Written task:
Copy each of the items below word for word, keeping every line unchanged.

>> Begin

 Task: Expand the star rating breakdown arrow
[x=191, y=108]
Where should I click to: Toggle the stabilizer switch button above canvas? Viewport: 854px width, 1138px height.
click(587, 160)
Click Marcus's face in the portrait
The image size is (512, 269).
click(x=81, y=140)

>> End

Response below:
 Task: Expand the star rating breakdown arrow
[x=191, y=108]
Where should I click to: Toggle the stabilizer switch button above canvas? Viewport: 854px width, 1138px height.
click(587, 160)
Click Marcus's face in the portrait
The image size is (512, 269).
click(x=81, y=140)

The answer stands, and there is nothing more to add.